June 23, 2020 | In nine months at the latest, the totalitarian surveillance fantasy of the World Economic Forum and the US Homeland Security, called Known Traveller Digital Identity, is to become reality on the Eurostar between London and the continent.
From March 2021 people with an “I’ve got nothing to hide” attitude will be able to get around border and ticket controls at St Pancras International Station in London on their way to the Continent via the Eurostar, All they will have to do is upload a suitable portrait photo and a copy of their identity document to a government server. Then, instead of standing in a queue, they can walk down a camera-tagged “biometric corridor” without having to show a document. The passport and ticket will, however, be needed at the destination, at least until the brave new total surveillance world of the World Economic Forum has been implemented there, too.
The Known Traveller Program, which has been jointly developed by the World Economic Forum and US Homeland Security, initially provides for international air travel in which travellers collect identity data about themselves in a block chain to which only they have access. If they want to cross a border, they may announce their travel plans in advance and release their data. Cameras with facial recognition software automatically recognize them and let them pass the queues at the controls. What London now wants to implement for Eurostar traffic, follows exactly this principle (apart from the blockchain data-ownership folklore of the Known Traveller).
London has long been a front runner in the use of pretexts to implement an increasingly complete automated surveillance infrastructure. Great Britain is amoung the countries with the highest density of surveillance cameras in relation to the population. The use of long-range radar to detect speeders created a pretext years ago to record practically all car traffic with cameras with license plate recognition function. Cash is increasingly rarely accepted for parking or toll payment, so that digital surveillance solutions can be fully effective here as well.
The justification given for the Known Traveller solution at Eurostar is that it speeds up boarding, avoids queues and – especially timely – avoids physical contact in order to combat epidemics.
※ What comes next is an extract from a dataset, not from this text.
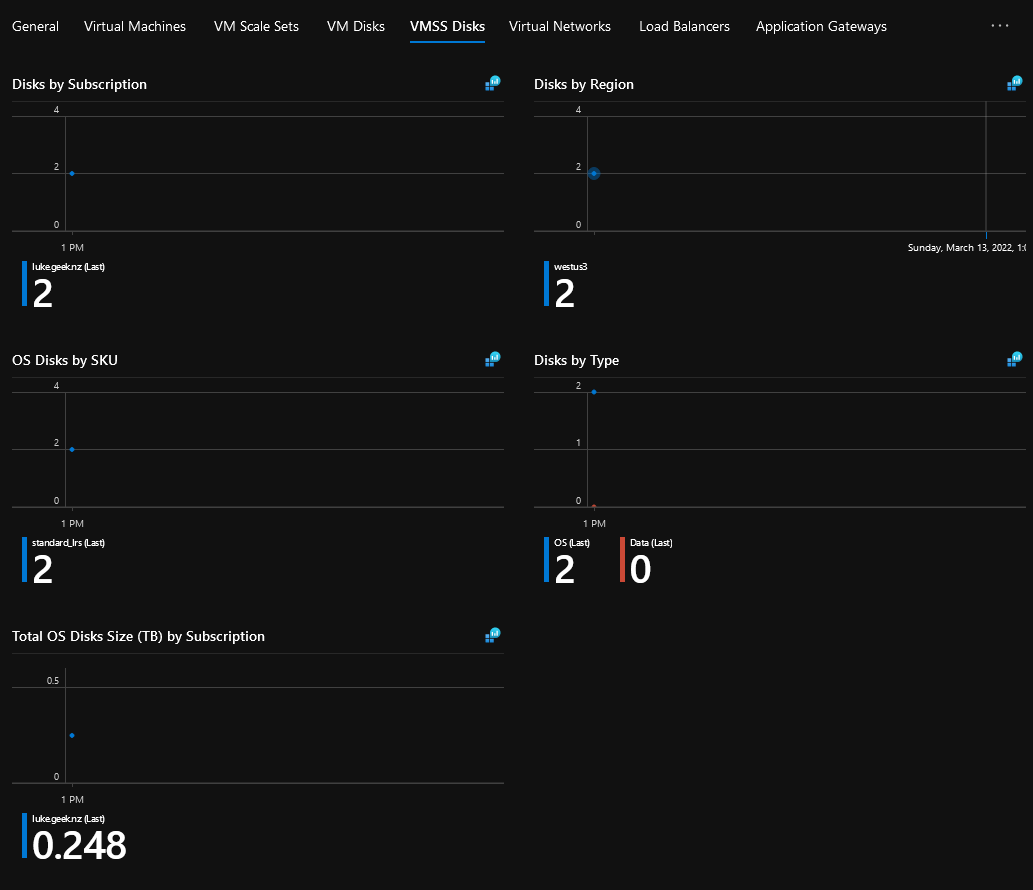Go to the VM Disks tab
Image resolution: width=1033 pixels, height=890 pixels.
point(356,26)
The fact that the previous controls were already contactless is deliberately overlooked here.
A Eurostar representative stressed that the program was completely voluntary. The travellers would know that they were being filmed and subjected to facial recognition and could agree to this voluntarily.
The young British IT company iProov is to contribute the facial recognition function. The company promises to be able to reliably determine if someone is holding up a photo or pulling a mask over their face. In order to develop the technology in time, the company is receiving a grant of 388,000 pounds from the government.
Proximity to the intelligence community
A look at the three-member iProov board suggests that there could be more to it than just faster and more convenient travel. In addition to a representative of the private capital company JPJ, the company is supervised by Eddie Alleyn and Angela Sasse.
Alleyn has 25 years’ experience in the UK Foreign and Commonwealth Office, the Ministry of Defence and most recently at the government’s communications centre, HMGCC. According to Wikipedia, its mission is to provide security-related electronics and software for the government’s communications needs. It is closely linked to the Foreign Office and the “intelligence community, the entry says”.
Sasse is head of information security research at University College London and is director of the Research Institute for the Science of Cyber Security, funded by the secret service GCHQ.
One could be forgiven for suspecting that the secret services of the Five-Eye Alliance would secure direct access to the data of the persons scanned and recognized at the entrance of Eurostar and elsewhere by iProov. But only notorious cynics would think that what is marketed as voluntary in the beginning could be made inevitable at some point.
A German version of this Blogpost was published on the same day and translated by the author with help from DeepL.com.